Friday, December 24, 2010

Wanted: A White Christmas

 (Thought- Random)

       Color has always been associated with things to picture Christmas...I'll take green for the Christmas tree, red for the mistletoe, silver for the bells and white for the snow.  But it is because they stand as symbols for the deeper meaning of Christmas that Christmas wouldn't be Christmas if Christmas were without color.





        Green is a nice color and it also stands for hope.  The people's anticipation of the Redeemer that lasted four hundred years created a sea of hope but the joy that took over when finally the first Christmas day came was three worlds combined.

        Red for joy.  We all know that the birth of Christ is a red-letter day for all of us.  It meant the coming of the Savior,  the Redeemer of mankind.  Who could've brought us more joy than He?  But then,  His death was also a red-letter day not in the sense that His death was reason for joy but because His death was meant to be the re-opening of Heaven's Gates to us.  Red not for the blood that oozed out from His wounds nor for the flesh which torture and thorns and nails knifed through.  He was born on earth to die for us, yes, but red for the triumphant saving of mankind.

        Silver for the bells that give us the sounds of Christmas - the distinctive ringing that finds its way into each heart.  Funny the way it does but it really seeks a path that won't take No for an answer especially from doors of cold, cold hearts that refuse Christ's love..... hearts that claim they need not the warmth of heavenly love.  Silver, too, as the star that brightly shone down on the manger on which He lay - the same silver star that led the Three Wise Men to Him.

       White for the snow that makes every tree a leafless one  - (almost all though) .......makes them  ivory sculptures,  without which Christmas kind of seem incomplete.  Somehow the bareness of the trees naturally puts across the allusion to the cold that triggers the scene.   So the Christ Child  lay there cold,  yes,  and yet it wasn't for the deep December night.  It was simply due to the lack of reciprocating warm love that He so yearned for from us.  He has given us all His very  life.  Now, what can we give in return for that much?

         Christmas is Christ's birthday. 

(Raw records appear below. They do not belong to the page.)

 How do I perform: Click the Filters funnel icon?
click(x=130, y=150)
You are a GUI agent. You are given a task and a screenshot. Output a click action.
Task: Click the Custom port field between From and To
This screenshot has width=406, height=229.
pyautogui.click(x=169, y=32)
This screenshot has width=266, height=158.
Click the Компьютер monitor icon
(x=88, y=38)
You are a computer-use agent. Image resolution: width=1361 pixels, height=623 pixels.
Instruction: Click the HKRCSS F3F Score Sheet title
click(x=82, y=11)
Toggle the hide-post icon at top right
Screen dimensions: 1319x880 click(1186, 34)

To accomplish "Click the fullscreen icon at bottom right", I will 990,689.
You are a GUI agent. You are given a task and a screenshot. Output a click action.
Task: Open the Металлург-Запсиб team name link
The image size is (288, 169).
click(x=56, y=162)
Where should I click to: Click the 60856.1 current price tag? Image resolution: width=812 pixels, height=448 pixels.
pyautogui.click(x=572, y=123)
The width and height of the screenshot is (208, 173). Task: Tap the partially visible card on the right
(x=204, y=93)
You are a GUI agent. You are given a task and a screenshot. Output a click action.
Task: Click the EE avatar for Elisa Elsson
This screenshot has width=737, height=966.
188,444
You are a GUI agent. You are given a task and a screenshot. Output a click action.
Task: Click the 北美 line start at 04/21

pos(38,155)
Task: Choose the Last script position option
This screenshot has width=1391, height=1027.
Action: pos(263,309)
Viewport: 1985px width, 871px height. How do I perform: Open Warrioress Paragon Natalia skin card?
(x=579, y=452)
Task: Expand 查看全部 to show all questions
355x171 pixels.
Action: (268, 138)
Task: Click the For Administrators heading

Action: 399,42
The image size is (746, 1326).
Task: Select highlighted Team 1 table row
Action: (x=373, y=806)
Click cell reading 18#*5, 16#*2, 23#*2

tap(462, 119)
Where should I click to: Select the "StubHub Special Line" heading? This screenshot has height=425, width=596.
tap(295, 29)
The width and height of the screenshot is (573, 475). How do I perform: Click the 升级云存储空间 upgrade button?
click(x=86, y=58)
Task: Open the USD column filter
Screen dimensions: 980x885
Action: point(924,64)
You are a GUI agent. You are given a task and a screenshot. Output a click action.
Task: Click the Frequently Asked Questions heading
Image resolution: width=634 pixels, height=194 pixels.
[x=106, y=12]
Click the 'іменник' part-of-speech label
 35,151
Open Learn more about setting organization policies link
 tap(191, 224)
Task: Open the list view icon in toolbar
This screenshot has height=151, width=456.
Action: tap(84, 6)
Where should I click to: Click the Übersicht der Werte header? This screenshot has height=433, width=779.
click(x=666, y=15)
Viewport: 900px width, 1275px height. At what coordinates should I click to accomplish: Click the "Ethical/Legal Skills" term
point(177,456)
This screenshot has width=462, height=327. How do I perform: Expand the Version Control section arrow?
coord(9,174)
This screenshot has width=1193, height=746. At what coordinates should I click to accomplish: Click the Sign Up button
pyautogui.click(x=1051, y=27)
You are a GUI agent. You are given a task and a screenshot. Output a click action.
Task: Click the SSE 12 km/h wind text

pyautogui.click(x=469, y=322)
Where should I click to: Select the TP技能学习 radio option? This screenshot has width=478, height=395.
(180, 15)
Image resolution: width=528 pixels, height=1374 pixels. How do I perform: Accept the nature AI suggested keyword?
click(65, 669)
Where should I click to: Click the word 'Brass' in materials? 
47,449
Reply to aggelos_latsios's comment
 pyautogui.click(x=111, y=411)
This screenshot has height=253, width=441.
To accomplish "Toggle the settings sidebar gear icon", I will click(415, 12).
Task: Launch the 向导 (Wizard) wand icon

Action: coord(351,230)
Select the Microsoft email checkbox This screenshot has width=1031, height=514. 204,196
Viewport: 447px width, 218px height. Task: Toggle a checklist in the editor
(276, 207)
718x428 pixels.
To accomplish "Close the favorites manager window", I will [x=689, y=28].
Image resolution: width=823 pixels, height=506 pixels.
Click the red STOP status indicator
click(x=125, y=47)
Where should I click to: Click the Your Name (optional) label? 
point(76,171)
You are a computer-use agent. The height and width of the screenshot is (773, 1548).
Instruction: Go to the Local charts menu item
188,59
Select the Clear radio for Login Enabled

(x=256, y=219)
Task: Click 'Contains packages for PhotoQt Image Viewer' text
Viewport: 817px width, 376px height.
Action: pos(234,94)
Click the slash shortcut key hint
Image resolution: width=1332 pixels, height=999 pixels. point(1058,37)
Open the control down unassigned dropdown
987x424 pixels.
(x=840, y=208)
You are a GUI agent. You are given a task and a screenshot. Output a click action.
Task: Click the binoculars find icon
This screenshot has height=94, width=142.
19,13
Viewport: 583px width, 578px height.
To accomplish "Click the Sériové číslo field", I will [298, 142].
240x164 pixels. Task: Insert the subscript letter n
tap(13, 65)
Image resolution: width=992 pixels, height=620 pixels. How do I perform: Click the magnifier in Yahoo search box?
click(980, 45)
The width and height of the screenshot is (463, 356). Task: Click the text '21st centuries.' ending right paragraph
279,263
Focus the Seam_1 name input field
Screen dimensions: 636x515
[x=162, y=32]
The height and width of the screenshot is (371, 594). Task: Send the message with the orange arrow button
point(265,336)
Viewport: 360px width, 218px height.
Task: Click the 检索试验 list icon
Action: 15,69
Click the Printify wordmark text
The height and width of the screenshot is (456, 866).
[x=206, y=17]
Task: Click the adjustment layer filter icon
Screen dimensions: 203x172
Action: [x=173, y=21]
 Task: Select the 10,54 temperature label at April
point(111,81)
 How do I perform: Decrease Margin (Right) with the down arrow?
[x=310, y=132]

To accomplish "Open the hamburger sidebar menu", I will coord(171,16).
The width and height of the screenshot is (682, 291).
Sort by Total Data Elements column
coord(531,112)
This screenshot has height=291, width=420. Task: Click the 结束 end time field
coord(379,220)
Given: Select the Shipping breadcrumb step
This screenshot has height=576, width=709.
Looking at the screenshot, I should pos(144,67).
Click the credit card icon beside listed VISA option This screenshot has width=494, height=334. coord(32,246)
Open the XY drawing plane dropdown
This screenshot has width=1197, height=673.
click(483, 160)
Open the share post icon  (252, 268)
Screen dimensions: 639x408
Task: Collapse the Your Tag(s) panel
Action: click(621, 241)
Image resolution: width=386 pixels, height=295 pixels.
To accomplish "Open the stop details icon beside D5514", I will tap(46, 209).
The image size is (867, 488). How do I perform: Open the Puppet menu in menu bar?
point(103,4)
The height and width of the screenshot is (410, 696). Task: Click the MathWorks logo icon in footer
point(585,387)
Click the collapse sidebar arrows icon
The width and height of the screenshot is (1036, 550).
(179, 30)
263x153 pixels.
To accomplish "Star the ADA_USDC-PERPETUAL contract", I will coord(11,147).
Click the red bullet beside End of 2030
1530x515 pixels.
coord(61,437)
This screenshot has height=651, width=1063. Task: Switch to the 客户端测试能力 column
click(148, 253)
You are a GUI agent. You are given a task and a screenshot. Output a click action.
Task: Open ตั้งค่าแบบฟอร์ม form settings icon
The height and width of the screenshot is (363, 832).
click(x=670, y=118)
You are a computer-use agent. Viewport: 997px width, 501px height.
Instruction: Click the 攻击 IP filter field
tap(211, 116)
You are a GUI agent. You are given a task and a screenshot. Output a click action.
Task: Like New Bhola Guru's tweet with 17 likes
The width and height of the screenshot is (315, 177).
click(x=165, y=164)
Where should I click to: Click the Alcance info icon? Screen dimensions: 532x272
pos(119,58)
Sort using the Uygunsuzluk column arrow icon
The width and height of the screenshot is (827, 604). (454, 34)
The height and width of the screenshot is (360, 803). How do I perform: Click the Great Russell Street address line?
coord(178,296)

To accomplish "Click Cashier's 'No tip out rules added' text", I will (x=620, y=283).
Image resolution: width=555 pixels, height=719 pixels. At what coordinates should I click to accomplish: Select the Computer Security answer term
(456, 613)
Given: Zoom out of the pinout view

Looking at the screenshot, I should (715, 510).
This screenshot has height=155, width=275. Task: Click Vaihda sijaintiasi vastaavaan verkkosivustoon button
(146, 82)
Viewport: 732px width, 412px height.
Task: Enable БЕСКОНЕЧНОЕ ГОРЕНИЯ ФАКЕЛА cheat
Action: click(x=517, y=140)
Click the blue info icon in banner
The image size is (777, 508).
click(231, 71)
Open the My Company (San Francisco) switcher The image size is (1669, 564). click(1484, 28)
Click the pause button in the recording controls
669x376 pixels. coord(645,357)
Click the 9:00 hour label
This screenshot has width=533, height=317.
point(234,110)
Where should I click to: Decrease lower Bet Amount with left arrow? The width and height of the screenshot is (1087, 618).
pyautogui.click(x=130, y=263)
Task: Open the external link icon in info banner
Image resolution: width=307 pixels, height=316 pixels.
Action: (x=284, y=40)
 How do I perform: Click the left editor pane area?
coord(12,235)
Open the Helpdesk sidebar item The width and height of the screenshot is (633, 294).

         If we can offer friends brown chocolates or pink roses on their birthdays, why not let us offer Christ a truly white Christmas this year.  Not the white of the snow nor the candles we light nor the cards that we send nor the clothes that we wear, but the purity of heart that has banished all the dirt of evil from its every chamber to serve as the whitest, widest, room for the new-born Babe.  This is all the magic needed to make Christmas white for Christ.  Though humble and unworthy it may seem when warm and stainless from sin and sincerely prepared as a dwelling for Him, the heart is turned into a royal temple fit only for a King.  The only thing left then is to invite Him in to give the final color to Christmas - a Christmas not only with all the essence of the rainbow colors of the world - but also most especially with the heavenly grandeur of a whiteness in the form of love for Christ.  Just this for really and  truly a WHITE CHRISTMAS.